郭得水話音戛然而止,又看了一眼白廉貞和白節氣,又尷尬的笑了笑。
白節氣輕嘆了一聲:“郭先生說得沒錯,防人之心不可無,觀主的性格使然,此番不少事情有失偏頗,我一直注意著觀主,卻沒料到二長老的異樣,我都失策了。若是郭先生沒有這一手,那你們的確會更被動。”
還好,白節氣一如既往的人間清醒。
又走了一段時間,我們終于到了山體墓道的出口處,這里并非整體墓道出口,而是有落石的地方。
眾多人手魚貫而出。
江老明顯多看了一眼那石門,眼中閃過一絲淡淡的冷意。
白節氣和白廉貞倒沒有多管,徑直走了出去。
我們是不可能動手關門的,退一萬步說,張立琮還在里邊呢。
堅冰的墓道,由暗沉的黑色轉變成了通透的白,外界的天應該亮了,光透進冰層中,形成了層層疊疊的折射,神秘而又絢爛。
只是,除了我們這些目睹之人,恐怕外界沒有任何一個陰陽先生能想到,這里有一個市井之地,埋葬了大量的陰陽界中人。

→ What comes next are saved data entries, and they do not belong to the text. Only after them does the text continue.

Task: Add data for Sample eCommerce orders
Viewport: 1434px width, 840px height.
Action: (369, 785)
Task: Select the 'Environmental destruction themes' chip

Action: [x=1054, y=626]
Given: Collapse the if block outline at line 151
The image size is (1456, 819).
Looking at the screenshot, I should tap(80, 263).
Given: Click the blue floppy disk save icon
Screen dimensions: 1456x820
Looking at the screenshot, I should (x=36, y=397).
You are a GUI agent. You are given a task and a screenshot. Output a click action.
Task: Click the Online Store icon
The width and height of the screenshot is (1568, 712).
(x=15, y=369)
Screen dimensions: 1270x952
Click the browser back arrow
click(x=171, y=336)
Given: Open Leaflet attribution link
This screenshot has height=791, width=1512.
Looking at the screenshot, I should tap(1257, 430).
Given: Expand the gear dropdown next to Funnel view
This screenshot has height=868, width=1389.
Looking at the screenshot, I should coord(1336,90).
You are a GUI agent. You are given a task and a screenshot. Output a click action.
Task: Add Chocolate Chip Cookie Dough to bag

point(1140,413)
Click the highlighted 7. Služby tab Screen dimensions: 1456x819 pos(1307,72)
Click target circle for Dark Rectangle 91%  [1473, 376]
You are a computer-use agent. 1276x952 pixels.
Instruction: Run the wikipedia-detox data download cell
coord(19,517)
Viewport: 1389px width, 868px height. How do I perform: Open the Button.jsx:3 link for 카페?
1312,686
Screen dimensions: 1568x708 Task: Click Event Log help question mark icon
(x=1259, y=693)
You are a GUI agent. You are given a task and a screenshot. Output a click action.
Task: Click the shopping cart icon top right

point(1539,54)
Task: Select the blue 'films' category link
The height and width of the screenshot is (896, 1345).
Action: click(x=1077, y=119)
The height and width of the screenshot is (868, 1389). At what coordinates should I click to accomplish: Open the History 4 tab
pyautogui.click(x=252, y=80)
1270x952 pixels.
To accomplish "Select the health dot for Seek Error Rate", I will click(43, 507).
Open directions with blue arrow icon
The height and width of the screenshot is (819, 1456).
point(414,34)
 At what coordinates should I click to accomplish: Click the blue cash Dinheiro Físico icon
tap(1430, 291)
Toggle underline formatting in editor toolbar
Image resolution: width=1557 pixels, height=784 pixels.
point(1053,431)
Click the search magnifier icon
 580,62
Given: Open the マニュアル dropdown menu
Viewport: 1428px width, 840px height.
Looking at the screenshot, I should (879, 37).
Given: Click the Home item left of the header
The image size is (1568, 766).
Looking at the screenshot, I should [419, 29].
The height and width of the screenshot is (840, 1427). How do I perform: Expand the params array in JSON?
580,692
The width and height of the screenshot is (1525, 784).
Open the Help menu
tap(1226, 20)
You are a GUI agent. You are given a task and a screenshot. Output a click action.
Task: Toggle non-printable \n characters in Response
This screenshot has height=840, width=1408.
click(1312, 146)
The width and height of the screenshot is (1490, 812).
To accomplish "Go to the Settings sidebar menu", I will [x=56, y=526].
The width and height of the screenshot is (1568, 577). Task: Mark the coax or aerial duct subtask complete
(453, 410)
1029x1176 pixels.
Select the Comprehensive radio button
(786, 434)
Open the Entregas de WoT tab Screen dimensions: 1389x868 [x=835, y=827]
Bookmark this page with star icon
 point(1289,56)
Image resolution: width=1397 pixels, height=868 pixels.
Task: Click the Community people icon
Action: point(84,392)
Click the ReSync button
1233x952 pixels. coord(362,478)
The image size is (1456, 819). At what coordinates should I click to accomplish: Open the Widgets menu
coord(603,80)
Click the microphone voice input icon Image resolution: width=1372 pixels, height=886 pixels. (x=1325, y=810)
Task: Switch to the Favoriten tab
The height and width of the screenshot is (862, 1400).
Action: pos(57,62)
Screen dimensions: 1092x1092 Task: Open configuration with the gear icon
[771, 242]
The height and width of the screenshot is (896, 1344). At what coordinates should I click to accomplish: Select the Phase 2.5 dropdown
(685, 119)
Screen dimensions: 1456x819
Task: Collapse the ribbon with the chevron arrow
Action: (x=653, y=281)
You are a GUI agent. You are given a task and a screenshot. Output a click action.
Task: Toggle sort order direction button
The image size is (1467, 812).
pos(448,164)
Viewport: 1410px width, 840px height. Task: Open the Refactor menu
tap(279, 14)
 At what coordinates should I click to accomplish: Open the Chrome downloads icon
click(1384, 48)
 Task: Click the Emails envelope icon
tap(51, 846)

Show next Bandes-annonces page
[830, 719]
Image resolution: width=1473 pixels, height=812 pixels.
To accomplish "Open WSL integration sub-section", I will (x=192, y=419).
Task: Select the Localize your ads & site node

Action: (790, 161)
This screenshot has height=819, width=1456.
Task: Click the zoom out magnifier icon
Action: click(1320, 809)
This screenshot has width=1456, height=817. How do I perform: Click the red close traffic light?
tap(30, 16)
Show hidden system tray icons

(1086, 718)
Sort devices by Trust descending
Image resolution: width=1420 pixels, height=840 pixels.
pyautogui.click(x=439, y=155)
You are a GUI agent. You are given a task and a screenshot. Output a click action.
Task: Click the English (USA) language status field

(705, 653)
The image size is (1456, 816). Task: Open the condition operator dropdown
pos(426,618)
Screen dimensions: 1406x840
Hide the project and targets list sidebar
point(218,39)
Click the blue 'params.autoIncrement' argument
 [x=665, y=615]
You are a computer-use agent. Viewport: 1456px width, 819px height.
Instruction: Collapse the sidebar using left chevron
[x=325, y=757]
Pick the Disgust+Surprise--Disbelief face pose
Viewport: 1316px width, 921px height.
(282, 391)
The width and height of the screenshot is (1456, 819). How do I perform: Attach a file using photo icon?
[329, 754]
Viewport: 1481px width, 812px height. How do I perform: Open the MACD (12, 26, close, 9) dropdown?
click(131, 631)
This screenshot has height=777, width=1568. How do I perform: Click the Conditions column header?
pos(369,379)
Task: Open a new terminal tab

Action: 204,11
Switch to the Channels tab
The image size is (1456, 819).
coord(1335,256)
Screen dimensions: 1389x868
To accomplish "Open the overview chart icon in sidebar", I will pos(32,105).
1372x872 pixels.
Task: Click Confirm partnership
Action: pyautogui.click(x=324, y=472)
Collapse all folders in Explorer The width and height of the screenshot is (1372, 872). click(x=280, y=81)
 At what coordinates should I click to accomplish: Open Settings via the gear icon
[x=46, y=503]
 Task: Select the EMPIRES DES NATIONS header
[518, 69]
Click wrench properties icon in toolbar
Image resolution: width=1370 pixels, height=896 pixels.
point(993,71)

常規先生只會認為,須彌這樣的龍脈發源之地,無比神圣!
再回到t形的墓道岔口,那一側墓道倒沒有什么變化,顯得格外安靜。
只是,這安靜的有些過頭了……
白節氣和白廉貞走在了前頭,我提議了一句,要不要分化出來一些弟子我們帶走,我覺得,肯定還是有些清醒之人,愿意追隨大長老。
郭得水也連連點頭,說這是個好主意。
白節氣搖搖頭,果決回答:“蔣先生,節氣不會做分化八宅之事,那是門派中的罪人,死都無顏面對歷代祖師。”
我不再多言了。
終于,徹底走出了墓道。
刺目的陽光破開了此前厚重的白色云層,陣陣熨燙的感覺,給了我一種活著真好的感覺,先前那個人彘給我的煎熬感,太過濃郁了。
微瞇著眼睛,我本想注視一會兒太陽,多曬曬陽氣。
可視線中,外邊兒居然空空蕩蕩,沒有一個人存在!
“這……箬冠道士呢!?”郭得水失聲問。
我驚疑不定的將視線投至左右四周,冰面后邊兒,就是白茫茫的雪,往南邊兒才是冰峰。
本來這里得有四十多個箬冠道士,鎮守那十七口老尸,此時居然空無一人!
不止如此,那些尸骸也消失不見了!
地面沒有任何打斗的跡象,只遺留了不少雜亂的腳印。
從腳印痕跡上來看,大多都圍繞在我們這中間墓道左右,另外兩側墓道略干凈,至少證明了他們從始至終沒去過兩側,中間墓道的卻也看不出來他們去向……
唯一的解釋,就是他們也進入墓道中了!?
如果這樣的話,那問題,恐怕就大了……沒有長老發號施令,箬冠道士不可能善做主張進墓,我們也沒遇到過他們,那他們只有可能去了先前堅冰藏尸之處……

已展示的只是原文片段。